A 3-judge panel of the U.S. Court of Appeals for the 6th Circuit issued its decision today in the case of Thomas More Law Center v. Obama, ruling that “the minimum coverage provision [of the Patient Protection and Affordable Care Act] is a valid legislative power by Congress under the Commerce Clause.” The decision was 2-1, with Judge Boyce Martin writing for the majority. This is the first federal appellate court ruling on the health care law. The 4th Circuit and 11th Circuit will each be issuing their own decisions in the near future, with an ultimate decision most likely in the hands of the Supreme Court. Here’s a key portion of Judge Martin’s ruling today:
By regulating the practice of self-insuring for the cost of health care delivery, the minimum coverage provision is facially constitutional under the Commerce Clause for two independent reasons. First, the provision regulates economic activity that Congress had a rational basis to believe has substantial effects on interstate commerce. In addition, Congress had a rational basis to believe that the provision was essential to its larger economic scheme reforming the interstate markets in health care and health insurance.

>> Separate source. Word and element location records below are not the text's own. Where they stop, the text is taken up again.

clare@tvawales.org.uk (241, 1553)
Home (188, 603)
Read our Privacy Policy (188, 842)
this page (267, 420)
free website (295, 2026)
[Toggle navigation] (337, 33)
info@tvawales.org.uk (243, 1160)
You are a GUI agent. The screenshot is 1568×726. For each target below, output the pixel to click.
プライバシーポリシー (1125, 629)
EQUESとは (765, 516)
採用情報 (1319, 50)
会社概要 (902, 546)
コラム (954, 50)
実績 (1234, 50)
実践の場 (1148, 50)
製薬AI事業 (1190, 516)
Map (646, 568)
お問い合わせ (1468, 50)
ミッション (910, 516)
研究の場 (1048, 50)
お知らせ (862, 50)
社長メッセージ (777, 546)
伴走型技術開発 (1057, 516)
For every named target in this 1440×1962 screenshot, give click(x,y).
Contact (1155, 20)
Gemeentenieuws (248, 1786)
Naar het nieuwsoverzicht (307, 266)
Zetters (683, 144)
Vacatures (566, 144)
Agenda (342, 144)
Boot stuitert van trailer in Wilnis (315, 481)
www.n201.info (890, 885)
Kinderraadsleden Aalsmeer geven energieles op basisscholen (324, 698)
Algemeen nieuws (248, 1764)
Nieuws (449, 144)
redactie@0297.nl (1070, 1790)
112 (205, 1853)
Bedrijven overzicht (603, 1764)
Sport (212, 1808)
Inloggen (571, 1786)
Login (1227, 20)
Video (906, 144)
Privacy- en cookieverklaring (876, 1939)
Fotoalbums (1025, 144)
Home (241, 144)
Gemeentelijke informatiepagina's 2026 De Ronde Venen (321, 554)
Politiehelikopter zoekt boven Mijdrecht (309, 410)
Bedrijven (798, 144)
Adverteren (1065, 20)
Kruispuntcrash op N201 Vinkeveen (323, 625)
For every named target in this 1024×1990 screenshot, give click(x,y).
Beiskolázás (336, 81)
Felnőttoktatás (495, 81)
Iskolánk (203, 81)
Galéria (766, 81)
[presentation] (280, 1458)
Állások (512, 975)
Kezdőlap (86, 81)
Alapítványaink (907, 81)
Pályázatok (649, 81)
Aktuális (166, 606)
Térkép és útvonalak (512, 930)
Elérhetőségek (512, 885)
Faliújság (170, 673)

In dissent, Judge James Graham strongly rejected the majority’s interpretation:
If the exercise of power is allowed and the mandate upheld, it is difficult to see what the limits on Congress’s Commerce Clause authority would be. What aspect of human activity would escape federal power? The ultimate issue in this case is this: Does the notion of federalism still have vitality? To approve the exercise of power would arm Congress with the authority to force individuals to do whatever it sees fit (within boundaries like the First Amendment and Due Process Clause), as long as the regulation concerns an activity or decision that, when aggregated, can be said to have some loose, but-for type of economic connection, which nearly all human activity does.... Such a power feels very much like the general police power that the Tenth Amendment reserves to the States and the people. A structural shift of that magnitude can be accomplished legitimately only through constitutional amendment.